Recommandation: un peu

En suivant son ex dans l’académie Teijo, Harutaka ne pensait pas tomber dans un environnement aussi élitiste.

Natsushita Fuyu sensei installe d’abord le contexte et les personnages de son gakuenmono. Bien que ce soit un omegaverse, elle ne précise pas forcément l’appartenance de ses héros. Malgré l’égalité prônée par l’académie, des préjugés persistent. L’omega Harutaka va venir bousculer les traditions, réclamant plus d’intégrité. En effet, derrière l’excellence, l’école semble cacher une partie sombre, en particulier dans la manière de nouer un réseau ou d’accéder à un certain statut. La promotion canapé n’est donc plus l’apanage des omega. En fin de chapitre, l’auteure donne des fiches explicatives sur le fonctionnement de l’école. Ce tome se concentre sur l’effervescence du bal et l’influence hiérarchique remontant jusqu’au anciens membres. En fin de volume, l’histoire de Tsuji est narrée ainsi que la suite des aventures de Le maître de maison est un alpha, avec la grand-mère Isaka qui souhaite inscrire son petit-fils à l’académie.

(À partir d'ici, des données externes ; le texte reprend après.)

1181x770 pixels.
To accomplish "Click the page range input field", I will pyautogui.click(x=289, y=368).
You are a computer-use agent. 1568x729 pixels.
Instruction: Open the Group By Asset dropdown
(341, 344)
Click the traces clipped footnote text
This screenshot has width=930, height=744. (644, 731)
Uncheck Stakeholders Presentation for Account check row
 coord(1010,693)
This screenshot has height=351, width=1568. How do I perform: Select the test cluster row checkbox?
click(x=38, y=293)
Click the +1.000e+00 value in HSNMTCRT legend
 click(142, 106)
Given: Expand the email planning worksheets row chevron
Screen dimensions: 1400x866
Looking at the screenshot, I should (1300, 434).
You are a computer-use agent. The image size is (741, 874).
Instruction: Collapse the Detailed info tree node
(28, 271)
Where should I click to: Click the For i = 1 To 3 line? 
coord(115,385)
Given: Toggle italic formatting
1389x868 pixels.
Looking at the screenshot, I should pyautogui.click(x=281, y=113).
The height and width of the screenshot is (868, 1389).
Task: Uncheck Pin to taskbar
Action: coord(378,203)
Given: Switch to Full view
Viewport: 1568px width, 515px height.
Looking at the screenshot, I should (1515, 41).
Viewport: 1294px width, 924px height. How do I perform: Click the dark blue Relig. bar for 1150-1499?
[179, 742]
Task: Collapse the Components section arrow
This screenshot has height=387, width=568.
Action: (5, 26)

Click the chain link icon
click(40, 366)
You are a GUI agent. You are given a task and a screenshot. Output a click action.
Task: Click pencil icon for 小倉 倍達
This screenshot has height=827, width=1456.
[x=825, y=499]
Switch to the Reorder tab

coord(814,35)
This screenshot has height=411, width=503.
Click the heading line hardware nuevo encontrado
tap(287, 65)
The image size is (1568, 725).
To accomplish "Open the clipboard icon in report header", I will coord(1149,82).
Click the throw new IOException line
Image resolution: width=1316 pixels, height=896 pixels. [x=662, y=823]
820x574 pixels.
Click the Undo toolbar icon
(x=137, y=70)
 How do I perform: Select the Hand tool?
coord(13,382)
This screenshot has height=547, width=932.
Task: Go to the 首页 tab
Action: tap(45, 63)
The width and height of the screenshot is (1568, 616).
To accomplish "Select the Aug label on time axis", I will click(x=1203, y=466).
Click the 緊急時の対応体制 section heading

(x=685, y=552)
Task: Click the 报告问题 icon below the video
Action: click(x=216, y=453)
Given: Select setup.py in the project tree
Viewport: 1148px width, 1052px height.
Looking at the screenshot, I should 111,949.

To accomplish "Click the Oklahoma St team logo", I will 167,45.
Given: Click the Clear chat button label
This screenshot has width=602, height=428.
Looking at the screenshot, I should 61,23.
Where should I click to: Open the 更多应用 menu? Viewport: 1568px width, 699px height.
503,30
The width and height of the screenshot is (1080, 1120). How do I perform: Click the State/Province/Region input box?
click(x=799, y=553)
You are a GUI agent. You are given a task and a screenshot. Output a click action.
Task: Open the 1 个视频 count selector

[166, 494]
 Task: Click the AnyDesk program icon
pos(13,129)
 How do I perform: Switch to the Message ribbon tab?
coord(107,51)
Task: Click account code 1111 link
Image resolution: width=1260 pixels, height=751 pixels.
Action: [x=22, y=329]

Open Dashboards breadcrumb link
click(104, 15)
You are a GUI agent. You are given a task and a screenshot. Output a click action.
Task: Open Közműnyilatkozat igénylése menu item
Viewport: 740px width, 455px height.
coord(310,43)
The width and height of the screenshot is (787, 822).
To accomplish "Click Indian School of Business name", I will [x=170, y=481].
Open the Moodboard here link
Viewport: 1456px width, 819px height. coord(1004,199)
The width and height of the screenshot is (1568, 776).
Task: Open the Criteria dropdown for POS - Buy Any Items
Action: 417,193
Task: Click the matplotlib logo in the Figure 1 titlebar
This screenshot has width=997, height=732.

Le graphisme de la mangaka est plutôt réaliste. Les étudiants ont des carrures variées. Par contre, Natsushita sensei n’hésite pas à exagérer les expressions de Harutaka. De même, elle met en image l’imagination de l’omega et représente sa conscience par trois personnalités intérieures qui débattent entre elles. Les décors sont précis et les trames d’ambiances discrètes. La mise en page semble assez classique pourtant les angles de vue sont très variés. Sous la jaquette, un plan présente l’académie. Les scènes érotiques sont courtes et censurées par de fines bandelettes blanches qui ne cachent pas grand chose.

En résumé

Bien que l’académie Teijo accueille la future élite du Japon, elle est ouverte à tous: alpha, beta et omega. Les dirigeants des quatre clubs scolaires, surnommés les quatre légendaires ou 4L, y règnent en maître. Alors que le représentant de l’éthique Hasunomiya ne cherche qu’à assouvir sa libido, Aoki, responsable du savoir, refuse ses privilèges. Souhaitant suivre les traces de son père politicien, l’alpha Einan Nachi quitte son petit ami omega afin d’intégrer cette école. Cependant, Ichijô Harutaka décide de le suivre pour le soutenir. Le jour de la rentrée, il surprend Tsubaki et Kakuya, respectivement les responsables du club de sport et d’art, exclure un élève alpha qui aurait discriminé les omega sur les réseaux sociaux. Alors que son colocataire, Tsuji Akihiko, ne rêve que de devenir un favori, n’hésitant pas à coucher pour y arriver, Harutaka préfère vivre pleinement sa vie étudiante avec son ami omega Mitomi.

En conclusion

Les mimiques de Harutaka sont hilarantes. Alors que la couverture laisse espérer un triangle amoureux (ou même un threesome), le manga nous oriente dans une toute autre direction. Mais c’est très intéressant de découvrir tous l’univers construit par l’auteure. Et le suspense nous invite à nous jeter sur la suite.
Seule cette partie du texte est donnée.